Review: When returning _Darwin's Dangerous Idea_ to the library yesterday, I happened to glance at a copy of _TCP_ and decided to give it a read, just for laughs. A couple of days ago I had seen the movie "Election," in which a high school kid is shown asleep in the library with a copy of Redfield's opus propped open by his head. Further, I'm an Alabama boy like Redfield, and like him (as I learned recently from a _Salon_ webzine article), I attended Auburn University as an undergraduate. Anyway, since these "coincidences" all came together (pretty meaningful, huh?), I decided to read the thing. It took a couple of hours. I've also just read a good many of the reader's reviews here at Amazon.

So I'd like to offer 10 "insights" of my own:

1. Rationality, skepticism, and intellectual rigor are not "negative energy": they are the qualities that have taken mankind out of the caves and put him into a relatively safe, comfortable, culturally rich world. Mr.Redfield might not understand how to fix his car or computer, or understand evolution beyond a junior high level, but he and his lifestyle depend on those who do understand such things by thinking rationally.

2. The world Mr. Redfield describes exists in only in his head. Plants are not affected by whether or not we send positive vibes to them; people cannot levitate themselves through the "power of positive thinking"; coincidences are just that; the cosmos was not designed as a stage for the "drama" of man's little story, etc.

3. Mr. Redfield is mortal. So are we all. Sadly, no ammount of wishful thinking will change that. I wish that it were otherwise. But wishing does not make a thing so.

4. From all the descriptions of meals in the book, I suspect Mr. Redfield has some "issues" with his weight.

5. I have to go teach a class, so the rest of my 10 "insights" will have to wait for the sequel.

Rating: 5 stars
Summary: Excellent
Review: I have really enjoyed this book. I would like to know if it is possible to get any of the Celestine Prophecy books by James Redfield in Greek. Please help. Thanks

Rating: 1 stars
Summary: a waste of mental effort
Review: To be honest, I would've of paid double the price I paid for the book if I was warned that reading it will be a complete waste of time and a useless deflection of an otherwise intellectually curious mind. The book has 2 dimensions to it:

a) story - some of the worst writing I've ever seen to get published. Daniel Steele would seem William Shakespare in comparison. My 13-yr old brother's high school essays have 10-fold the depth, intrigue and complexity.
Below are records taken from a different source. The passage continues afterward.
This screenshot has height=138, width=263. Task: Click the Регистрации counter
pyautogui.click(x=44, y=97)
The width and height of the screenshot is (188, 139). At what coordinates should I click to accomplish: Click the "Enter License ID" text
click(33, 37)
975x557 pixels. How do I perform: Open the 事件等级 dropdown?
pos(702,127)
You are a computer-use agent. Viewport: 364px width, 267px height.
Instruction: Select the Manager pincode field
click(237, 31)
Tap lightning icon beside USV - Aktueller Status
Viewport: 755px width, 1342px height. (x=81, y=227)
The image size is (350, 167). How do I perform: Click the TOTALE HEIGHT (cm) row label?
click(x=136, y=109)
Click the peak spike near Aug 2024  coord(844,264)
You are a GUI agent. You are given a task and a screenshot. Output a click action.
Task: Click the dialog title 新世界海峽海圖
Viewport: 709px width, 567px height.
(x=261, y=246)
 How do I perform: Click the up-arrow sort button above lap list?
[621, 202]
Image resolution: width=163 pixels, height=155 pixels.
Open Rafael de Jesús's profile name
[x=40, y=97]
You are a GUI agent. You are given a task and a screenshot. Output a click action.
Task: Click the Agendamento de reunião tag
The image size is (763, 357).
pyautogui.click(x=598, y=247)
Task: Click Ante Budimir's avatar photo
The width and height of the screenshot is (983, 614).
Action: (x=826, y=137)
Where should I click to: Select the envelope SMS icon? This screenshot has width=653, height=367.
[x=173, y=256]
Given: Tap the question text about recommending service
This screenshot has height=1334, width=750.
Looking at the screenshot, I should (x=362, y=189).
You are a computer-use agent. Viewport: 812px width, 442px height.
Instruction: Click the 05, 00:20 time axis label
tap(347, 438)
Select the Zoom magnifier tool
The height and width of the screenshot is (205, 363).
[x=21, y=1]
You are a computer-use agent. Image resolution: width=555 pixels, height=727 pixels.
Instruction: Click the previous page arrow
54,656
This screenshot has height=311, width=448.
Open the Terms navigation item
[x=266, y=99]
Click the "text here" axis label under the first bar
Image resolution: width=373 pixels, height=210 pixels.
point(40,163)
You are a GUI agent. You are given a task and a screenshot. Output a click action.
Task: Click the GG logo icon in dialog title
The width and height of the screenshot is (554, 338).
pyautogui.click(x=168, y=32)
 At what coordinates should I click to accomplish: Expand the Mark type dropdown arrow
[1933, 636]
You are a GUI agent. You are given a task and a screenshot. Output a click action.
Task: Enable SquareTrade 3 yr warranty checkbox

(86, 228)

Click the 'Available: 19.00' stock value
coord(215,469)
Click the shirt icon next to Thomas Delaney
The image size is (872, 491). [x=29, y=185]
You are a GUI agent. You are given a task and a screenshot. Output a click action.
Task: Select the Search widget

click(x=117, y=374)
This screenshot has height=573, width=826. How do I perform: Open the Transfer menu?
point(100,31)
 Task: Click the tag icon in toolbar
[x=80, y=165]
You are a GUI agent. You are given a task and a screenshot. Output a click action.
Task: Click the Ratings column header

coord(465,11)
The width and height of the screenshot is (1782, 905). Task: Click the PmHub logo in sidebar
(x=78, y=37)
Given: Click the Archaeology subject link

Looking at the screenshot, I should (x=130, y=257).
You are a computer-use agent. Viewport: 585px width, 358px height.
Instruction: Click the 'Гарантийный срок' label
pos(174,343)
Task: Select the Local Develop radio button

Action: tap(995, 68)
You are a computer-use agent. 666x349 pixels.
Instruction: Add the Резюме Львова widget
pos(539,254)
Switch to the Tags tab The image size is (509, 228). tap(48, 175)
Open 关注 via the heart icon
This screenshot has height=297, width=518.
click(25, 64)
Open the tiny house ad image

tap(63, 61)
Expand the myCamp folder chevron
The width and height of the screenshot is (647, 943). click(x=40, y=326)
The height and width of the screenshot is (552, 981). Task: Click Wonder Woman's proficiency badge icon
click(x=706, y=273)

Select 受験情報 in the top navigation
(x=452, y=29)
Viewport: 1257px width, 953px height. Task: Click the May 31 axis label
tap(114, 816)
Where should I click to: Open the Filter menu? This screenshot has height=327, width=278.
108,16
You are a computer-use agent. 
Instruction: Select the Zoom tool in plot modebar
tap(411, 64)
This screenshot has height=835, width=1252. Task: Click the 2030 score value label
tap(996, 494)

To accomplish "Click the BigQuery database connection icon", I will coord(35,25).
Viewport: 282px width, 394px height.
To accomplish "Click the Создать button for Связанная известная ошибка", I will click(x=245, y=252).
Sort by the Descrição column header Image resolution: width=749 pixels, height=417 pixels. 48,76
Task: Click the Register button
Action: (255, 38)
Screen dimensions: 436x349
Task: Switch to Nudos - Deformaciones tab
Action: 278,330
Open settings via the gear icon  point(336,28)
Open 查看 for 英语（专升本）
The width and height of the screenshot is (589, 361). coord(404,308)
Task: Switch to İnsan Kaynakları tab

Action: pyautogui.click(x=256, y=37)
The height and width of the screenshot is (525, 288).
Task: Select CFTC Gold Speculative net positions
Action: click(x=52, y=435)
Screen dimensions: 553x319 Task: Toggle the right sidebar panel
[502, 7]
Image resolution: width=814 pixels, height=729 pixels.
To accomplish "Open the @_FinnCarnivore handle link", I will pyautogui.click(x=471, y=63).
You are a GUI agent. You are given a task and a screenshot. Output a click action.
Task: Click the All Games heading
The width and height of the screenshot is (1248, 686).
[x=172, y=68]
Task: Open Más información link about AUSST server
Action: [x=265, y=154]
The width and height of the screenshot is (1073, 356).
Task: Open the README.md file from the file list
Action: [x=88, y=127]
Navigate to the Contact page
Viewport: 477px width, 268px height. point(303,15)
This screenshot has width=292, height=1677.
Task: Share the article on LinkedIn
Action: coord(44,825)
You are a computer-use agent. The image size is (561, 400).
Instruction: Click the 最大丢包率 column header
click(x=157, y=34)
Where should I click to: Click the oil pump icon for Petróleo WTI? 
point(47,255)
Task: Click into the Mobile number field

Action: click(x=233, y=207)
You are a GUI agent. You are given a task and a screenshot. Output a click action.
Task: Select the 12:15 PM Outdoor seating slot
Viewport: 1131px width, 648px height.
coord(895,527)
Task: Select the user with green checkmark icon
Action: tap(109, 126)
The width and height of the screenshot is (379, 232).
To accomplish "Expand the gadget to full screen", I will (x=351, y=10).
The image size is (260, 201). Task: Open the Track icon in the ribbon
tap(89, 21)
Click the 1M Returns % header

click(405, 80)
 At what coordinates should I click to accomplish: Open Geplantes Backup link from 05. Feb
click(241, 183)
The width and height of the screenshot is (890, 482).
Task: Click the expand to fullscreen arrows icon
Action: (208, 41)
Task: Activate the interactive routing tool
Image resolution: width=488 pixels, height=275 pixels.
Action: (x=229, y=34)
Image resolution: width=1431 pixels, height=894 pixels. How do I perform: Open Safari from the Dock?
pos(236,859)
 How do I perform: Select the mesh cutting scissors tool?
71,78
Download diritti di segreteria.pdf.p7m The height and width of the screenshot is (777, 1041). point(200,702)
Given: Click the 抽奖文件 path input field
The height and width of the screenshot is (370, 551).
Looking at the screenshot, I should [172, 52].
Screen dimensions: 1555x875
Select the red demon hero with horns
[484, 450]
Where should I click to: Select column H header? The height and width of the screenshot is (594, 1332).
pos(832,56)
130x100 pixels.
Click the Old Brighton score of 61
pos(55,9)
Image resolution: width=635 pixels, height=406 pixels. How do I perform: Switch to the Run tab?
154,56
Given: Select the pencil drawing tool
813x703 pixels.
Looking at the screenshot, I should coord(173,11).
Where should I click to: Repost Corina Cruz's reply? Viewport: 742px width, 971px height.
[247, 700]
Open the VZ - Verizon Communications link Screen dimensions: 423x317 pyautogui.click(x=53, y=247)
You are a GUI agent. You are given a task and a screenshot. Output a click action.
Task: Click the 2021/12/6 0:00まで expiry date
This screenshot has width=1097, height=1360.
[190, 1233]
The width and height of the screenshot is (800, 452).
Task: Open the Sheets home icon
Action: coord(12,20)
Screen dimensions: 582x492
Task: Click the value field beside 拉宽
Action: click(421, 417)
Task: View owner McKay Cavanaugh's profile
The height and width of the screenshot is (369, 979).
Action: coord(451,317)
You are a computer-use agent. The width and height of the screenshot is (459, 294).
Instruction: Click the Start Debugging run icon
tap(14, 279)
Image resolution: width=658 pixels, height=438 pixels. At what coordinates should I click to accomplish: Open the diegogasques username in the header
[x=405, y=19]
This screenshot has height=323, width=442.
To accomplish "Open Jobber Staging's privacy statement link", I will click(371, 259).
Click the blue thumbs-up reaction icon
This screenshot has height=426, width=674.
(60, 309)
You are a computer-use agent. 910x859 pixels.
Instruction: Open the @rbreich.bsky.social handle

b) message - very simplistic, trivial and agonizingly dumb. Any children's classic would have a message which is more profound and educational. Allegorically speakig, the author is basically hugging some underdeveloped half-dead tree while a 200-yr old virgin forest is all around waiting to be noticed for its strength, beauty and vitality.

Unless a cheap $3 romance novel better captures your idea of true love than "Romeo & Juliet", you shouldn't even look at this book twice for any spiritual inspiration or the like.

I find it sad that this book is being hailed a classic and has actually sold 6 million copies. It saddens me almost as much as the fact that a lot of people in this country don't know who their Secretary of State is or the fact that most people in this country are confused about whether Spain is in Europe or South America.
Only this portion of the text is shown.